Tam da. Cumhurbaşkanı Erdoğan'ın "Batı'nın geneline göre Türkiye'de medya daha özgür" dediği gün. Aydın Doğan'dan mektup aldım.
"Aydın Doğan'a Bu Soruları Soran Yok mu?" başlıklı yazıma, "Nuran Hanım" hitabıyla başladığı mektubunda, çok nazik bir üslupla cevap vermiş Aydın Doğan. Kendisine teşekkür ederim.
Mektubun bana özel kısımlarını, Doğan Grubu'nun iletişimiyle ilgili yazdığı düşüncelerini kendime saklayıp diğer kısımlarını sizle paylaşacağım.
Köşemi takip ettiklerini bildiğim Cumhurbaşkanlığı ve Başbakanlık danışmanlarının bu yazıyı dikkatle okumalarını istiyorum.
"Gücüm yettiğince, uluslararası standartta bağımsız ve objektif yayıncılığa devam etmek kararlılığı içindeyim" diyor Aydın Doğan ve ülkemizin aşırı kutuplaşmış medya ortamında Doğan Grubu'nun yayınlarının önemine dikkat çekiyor.
Doğan Grubu medyasının "demokrasi, insan hakları, kadın-erkek eşitliği ve hukukun üstünlüğü gibi temel değerlerin savunulması ve kamuoyuna mal edilmesi bakımından ne derecede önemli bir işlev gördüğünün" altını çiziyor.
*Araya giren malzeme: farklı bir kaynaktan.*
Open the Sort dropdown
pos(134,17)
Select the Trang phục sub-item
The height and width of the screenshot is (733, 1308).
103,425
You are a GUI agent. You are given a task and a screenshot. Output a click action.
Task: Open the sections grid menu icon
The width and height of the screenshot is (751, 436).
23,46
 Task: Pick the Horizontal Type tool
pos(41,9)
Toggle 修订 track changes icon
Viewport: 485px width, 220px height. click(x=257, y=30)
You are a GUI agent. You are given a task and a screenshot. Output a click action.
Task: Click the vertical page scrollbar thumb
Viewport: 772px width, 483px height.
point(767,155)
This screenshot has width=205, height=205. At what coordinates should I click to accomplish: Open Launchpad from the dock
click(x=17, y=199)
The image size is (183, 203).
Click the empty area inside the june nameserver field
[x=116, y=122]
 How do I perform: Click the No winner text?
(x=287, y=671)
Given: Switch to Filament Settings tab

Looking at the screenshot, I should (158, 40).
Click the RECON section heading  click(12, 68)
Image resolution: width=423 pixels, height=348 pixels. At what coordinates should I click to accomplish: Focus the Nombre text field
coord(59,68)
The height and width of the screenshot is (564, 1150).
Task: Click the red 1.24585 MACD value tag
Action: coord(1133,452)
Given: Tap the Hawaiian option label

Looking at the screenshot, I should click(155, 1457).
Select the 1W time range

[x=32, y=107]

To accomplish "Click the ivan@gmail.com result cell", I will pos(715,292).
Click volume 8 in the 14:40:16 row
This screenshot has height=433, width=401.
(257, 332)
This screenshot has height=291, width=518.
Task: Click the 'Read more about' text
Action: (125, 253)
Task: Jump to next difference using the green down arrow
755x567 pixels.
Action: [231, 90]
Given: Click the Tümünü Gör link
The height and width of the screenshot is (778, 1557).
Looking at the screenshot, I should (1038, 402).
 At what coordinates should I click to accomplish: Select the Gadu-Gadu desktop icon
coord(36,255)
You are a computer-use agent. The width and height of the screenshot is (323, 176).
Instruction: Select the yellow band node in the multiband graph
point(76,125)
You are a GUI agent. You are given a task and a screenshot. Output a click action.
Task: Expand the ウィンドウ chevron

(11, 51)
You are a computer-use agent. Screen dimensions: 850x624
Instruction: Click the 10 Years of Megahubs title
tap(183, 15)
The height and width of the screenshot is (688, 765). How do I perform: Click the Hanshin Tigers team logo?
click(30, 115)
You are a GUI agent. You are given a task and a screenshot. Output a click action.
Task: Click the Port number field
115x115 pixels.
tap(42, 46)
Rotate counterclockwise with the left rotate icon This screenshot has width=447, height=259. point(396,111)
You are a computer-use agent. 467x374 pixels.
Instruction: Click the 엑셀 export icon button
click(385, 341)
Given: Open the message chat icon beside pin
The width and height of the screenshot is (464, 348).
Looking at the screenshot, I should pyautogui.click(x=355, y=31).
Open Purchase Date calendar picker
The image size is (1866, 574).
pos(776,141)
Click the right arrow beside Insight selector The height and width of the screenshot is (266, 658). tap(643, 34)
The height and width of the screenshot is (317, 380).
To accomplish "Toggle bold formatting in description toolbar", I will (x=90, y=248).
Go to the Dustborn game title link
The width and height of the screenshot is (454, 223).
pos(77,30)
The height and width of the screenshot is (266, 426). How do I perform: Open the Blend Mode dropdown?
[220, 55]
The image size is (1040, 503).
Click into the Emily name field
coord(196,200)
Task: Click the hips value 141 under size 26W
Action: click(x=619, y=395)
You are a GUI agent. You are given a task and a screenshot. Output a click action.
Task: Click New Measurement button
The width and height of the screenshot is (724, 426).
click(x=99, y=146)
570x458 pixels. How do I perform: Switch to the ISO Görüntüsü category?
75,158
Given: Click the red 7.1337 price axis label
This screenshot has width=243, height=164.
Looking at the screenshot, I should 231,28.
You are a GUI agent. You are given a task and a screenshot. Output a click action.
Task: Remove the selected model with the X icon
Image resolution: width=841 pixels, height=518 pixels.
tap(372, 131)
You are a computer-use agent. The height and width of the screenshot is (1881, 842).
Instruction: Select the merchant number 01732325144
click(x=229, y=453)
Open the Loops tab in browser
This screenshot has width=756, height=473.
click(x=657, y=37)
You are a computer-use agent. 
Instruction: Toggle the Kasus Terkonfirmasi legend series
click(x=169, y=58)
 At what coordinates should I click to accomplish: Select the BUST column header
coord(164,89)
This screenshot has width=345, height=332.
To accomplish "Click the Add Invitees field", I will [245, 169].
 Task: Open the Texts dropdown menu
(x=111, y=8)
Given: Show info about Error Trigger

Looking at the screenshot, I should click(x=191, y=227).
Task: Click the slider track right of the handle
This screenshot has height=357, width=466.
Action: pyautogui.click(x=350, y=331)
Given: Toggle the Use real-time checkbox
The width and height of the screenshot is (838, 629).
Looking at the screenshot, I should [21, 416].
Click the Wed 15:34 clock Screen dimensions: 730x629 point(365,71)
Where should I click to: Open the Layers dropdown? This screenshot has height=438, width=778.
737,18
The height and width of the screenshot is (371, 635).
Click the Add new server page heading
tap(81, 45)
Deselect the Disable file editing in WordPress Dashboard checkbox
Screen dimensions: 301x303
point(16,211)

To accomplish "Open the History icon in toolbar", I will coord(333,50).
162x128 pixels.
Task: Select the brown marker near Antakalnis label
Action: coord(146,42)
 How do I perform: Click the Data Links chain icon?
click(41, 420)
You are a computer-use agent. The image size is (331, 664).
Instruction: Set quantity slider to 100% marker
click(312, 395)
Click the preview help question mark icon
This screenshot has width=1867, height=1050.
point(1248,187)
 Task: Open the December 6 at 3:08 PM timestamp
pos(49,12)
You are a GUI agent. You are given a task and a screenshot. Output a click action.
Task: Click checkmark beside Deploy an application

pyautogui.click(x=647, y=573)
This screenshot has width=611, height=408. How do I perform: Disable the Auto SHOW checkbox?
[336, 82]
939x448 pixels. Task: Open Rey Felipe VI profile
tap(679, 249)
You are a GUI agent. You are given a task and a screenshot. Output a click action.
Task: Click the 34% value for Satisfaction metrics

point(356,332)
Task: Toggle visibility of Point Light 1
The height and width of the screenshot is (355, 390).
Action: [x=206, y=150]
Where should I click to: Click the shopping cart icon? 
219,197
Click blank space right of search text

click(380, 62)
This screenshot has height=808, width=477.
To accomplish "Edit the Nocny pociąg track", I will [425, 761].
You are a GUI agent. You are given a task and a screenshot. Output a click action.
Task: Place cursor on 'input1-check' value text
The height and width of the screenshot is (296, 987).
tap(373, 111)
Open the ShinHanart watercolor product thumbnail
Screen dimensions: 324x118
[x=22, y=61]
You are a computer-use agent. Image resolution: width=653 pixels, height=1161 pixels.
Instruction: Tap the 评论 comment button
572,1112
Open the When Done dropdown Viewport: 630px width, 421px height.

Bir süredir başta Sabah, Takvim, Yeni Şafak gibi gazetelerin ve A Haber'in kendisine, ailesine ve özellikle Hürriyet Gazetesi'ne karşı yoğun bir karalama kampanyası yürüttüklerini anlatıyor.
Şöyle devam ediyor: "Çoğu zaman eleştiri sınırlarını aşan ve hakaret boyutuna varan bu kampanyaya karşı, ilk önce ilgili yayınlara noter vasıtasıyla gönderdiğimiz tekzip ve düzeltme taleplerimizin hiçbiri yayınlanmıyor. Bunun bir yaptırımı da yok. Bazı gazeteler ve yazarlar hakkında yaptığımız suç duyuruları savcılıklar tarafından geri çevriliyor."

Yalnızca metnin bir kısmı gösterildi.